# Sand Turning Green



## BaRoK

I noticed that my sand is turning green lately. Wondering if this is a type of algae or cyano?

I have a couple of Koralia 3 powerheads that create flow on my 55G FOWLR tank (have hammer coral and a polyps). The tank has been running for about 4 months now and all tank inhabitants seems to be very healthy and eating very well. I feed them frozen brine/mysis shrimps and flake foods every other day. I also have a HOB refugium with Chaeto and live rock rubble. I turn on my refugium lights after my main lights are off for about 8 hours.

I also to 15% water change every two-three weeks, depending if I'm not busy on the weekends. Not sure how old my T5HO bulbs since I bought them used. By the way, lights are on on my tank for 8 hours.

Any suggestions on how to get rid of my sand turning green? What causes my sand turning green? I know I have to change my bulbs soon. I might have to do a weekly water change to start the battle. Just did a water change last night.
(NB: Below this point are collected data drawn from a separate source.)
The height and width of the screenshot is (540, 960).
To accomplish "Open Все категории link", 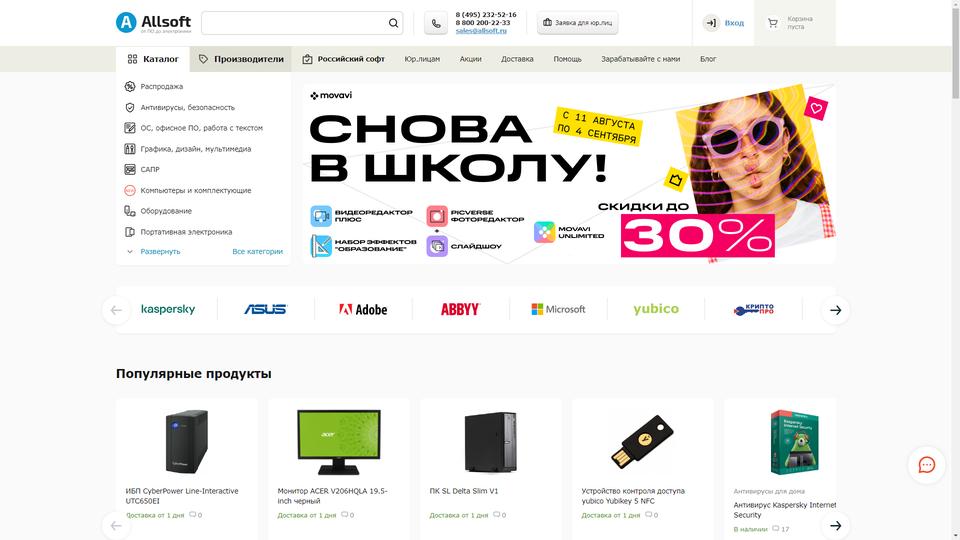I will [x=257, y=252].
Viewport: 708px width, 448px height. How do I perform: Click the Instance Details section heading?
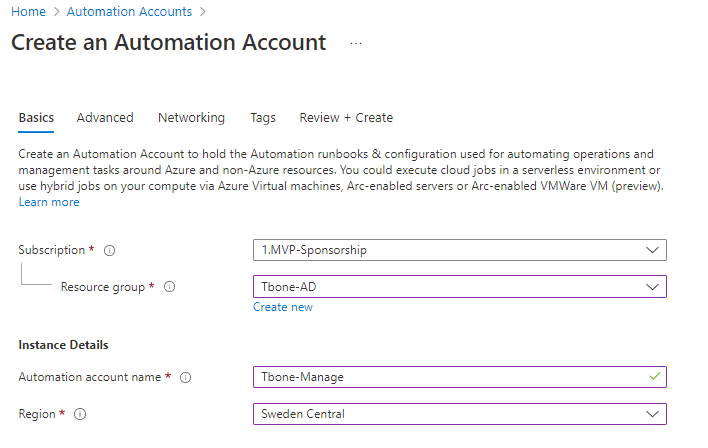63,345
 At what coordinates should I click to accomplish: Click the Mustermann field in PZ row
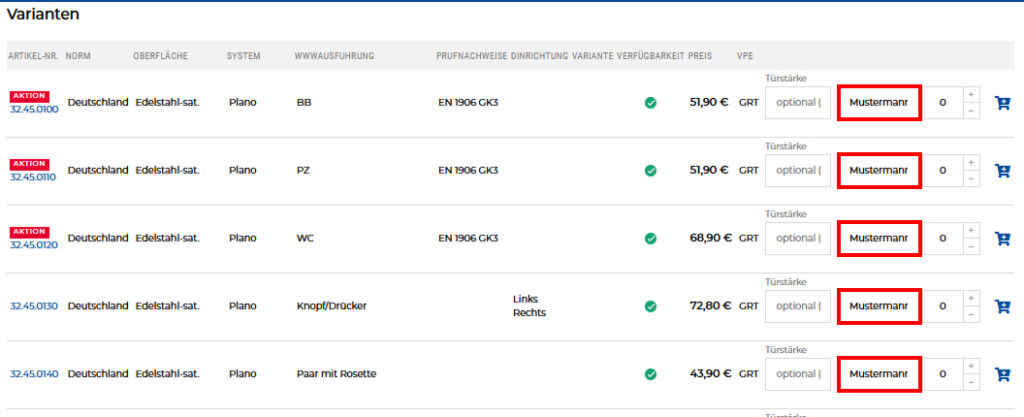point(878,170)
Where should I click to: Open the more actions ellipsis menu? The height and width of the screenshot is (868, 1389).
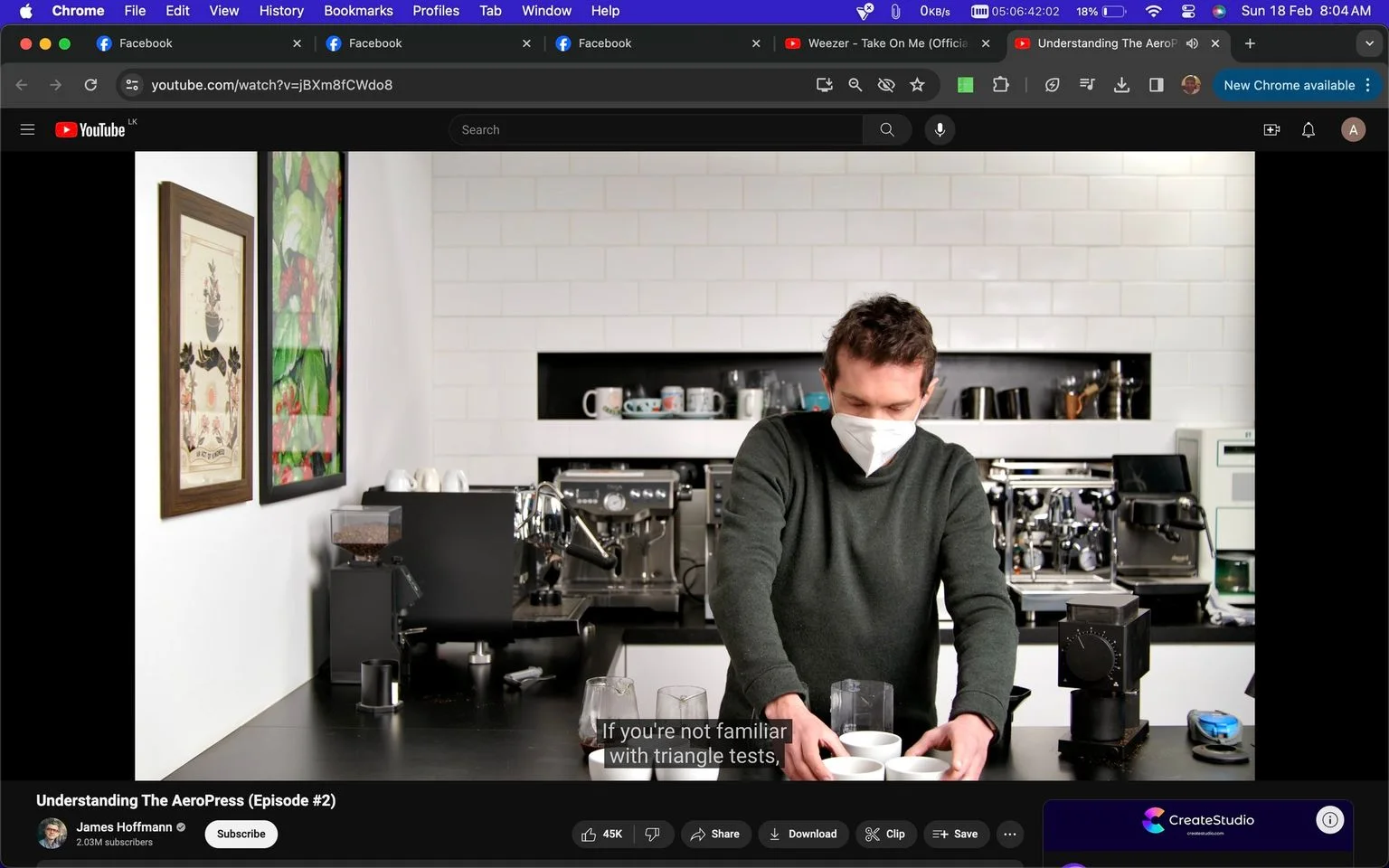(1010, 834)
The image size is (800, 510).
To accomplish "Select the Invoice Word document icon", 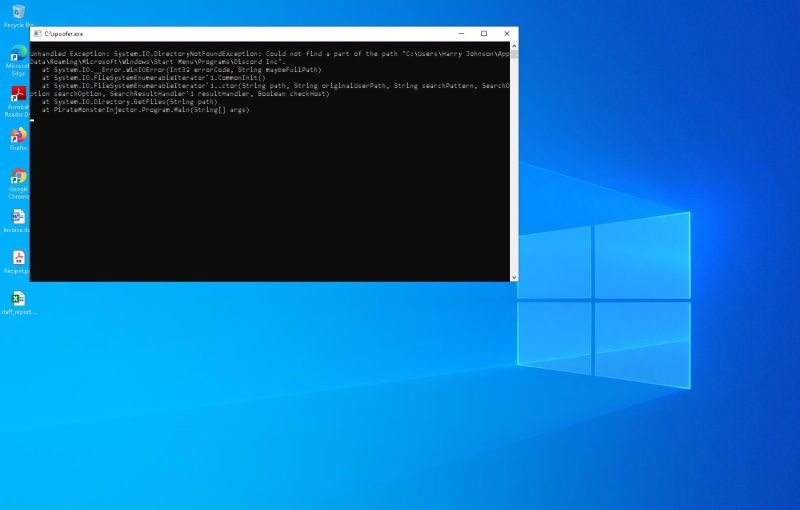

I'll have to test my water parameters tonight and will report tonight.


----------



## Big Ray

Hey Barok, you are on the right track, weekly water changes help alot at lowering nutrition. also the light bulbs turning too old would cause unwanted algea as well.

do you have any algea eating fish in there ? lawnmover blenny does a great job eating algea away ... or you could post a pic of the algea for someone here to identify it better. good luck.


----------



## bigfishy

Maybe you need a phosban reactor?


----------



## wtac

If you don't have any fish/inverts that will stir up the sand, it's going to turn green, at first at least . Age of the bulb is important as well as most bulbs go through a spectral "red shift" which favors unwanted algal growth.

Nassarius snails, sea cucumbers and sand sifting gobies will keep things stirred up. If you have hermit crabs, just be weary that they will kill off the snails for the shells when it's "time to move" to a bigger shell.

When you get the new bulbs, cut back the photoperiod by a few hours as new bulbs have a higher intensity than old bulbs. This should help minimize "burning" corals and algae growth. Every week, add another hour to the photoperiod until you get back to your normal photoperiod.

HTH


----------



## BaRoK

Here are images of my tank and green stuff growing on my sand.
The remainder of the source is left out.